--- Task statement ---
Report the count of lines in the entries below that contain "with", and leave out everything else.

--- Entries shown ---
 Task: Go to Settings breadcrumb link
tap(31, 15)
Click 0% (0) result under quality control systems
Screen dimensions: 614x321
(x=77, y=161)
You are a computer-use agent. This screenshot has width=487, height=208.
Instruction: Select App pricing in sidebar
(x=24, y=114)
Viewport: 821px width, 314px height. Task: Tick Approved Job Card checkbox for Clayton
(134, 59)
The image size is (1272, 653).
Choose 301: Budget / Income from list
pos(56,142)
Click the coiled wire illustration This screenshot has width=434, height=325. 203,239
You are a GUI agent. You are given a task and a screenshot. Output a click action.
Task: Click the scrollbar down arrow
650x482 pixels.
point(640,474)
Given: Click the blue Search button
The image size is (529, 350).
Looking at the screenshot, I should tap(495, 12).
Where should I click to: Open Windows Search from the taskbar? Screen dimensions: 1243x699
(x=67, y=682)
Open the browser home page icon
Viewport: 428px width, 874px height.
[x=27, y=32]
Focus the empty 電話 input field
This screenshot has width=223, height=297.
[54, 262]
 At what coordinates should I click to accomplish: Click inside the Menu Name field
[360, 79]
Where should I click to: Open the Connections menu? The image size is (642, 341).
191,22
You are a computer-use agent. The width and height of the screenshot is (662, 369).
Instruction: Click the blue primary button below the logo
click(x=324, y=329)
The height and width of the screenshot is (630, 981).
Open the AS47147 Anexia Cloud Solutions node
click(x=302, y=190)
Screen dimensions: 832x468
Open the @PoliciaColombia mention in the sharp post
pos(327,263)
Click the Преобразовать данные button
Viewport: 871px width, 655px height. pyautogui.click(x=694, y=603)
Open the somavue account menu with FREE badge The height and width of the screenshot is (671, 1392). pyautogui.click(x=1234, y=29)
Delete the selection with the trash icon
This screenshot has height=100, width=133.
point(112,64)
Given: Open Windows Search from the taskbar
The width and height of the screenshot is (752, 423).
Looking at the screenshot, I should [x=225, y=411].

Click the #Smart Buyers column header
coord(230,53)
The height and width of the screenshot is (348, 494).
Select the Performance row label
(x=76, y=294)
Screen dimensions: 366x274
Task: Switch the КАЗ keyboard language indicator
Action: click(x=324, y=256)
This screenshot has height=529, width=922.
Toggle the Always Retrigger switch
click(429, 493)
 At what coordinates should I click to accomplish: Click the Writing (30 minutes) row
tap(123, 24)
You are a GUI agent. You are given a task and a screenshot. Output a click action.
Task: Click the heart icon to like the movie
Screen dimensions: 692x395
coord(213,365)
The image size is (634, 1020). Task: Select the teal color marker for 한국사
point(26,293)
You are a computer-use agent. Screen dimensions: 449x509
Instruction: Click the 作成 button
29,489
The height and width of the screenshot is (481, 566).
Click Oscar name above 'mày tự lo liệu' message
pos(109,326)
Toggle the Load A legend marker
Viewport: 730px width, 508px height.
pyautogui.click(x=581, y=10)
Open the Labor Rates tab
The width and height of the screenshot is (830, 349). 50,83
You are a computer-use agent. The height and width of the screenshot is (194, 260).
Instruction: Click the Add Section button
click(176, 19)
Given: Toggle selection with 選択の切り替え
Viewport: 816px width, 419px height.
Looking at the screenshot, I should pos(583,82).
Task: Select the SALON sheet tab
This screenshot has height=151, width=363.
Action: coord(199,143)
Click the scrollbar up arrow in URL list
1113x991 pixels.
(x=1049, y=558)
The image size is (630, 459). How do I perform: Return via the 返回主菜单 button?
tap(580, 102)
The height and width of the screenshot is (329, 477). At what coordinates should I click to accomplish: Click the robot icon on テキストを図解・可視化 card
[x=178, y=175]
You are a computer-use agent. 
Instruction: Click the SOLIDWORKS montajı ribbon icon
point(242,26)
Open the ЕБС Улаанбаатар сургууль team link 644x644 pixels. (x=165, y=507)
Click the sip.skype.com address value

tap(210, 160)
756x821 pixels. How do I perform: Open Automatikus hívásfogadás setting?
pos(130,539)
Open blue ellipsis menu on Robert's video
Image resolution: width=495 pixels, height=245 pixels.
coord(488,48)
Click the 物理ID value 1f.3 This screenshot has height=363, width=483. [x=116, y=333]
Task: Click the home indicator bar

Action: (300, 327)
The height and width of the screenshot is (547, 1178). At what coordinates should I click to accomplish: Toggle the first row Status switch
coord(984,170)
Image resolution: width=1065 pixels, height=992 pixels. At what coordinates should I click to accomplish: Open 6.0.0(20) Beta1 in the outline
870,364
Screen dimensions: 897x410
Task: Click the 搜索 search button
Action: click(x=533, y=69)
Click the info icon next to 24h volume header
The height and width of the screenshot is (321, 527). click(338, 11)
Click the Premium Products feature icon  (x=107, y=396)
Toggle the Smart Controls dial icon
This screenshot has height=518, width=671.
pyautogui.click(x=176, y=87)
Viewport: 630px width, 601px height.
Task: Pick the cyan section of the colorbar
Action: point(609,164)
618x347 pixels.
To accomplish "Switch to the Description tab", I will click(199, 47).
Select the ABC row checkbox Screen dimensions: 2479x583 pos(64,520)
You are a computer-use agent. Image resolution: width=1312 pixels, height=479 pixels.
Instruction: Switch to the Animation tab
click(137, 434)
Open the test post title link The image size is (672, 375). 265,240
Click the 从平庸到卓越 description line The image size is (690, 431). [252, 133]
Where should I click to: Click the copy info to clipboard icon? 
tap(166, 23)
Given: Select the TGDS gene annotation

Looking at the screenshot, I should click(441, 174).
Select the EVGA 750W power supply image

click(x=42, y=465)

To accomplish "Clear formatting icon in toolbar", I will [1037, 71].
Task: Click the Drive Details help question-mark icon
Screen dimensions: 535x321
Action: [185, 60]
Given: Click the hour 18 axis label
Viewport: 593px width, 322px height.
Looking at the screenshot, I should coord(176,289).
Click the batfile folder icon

--- Answer to the problem ---
3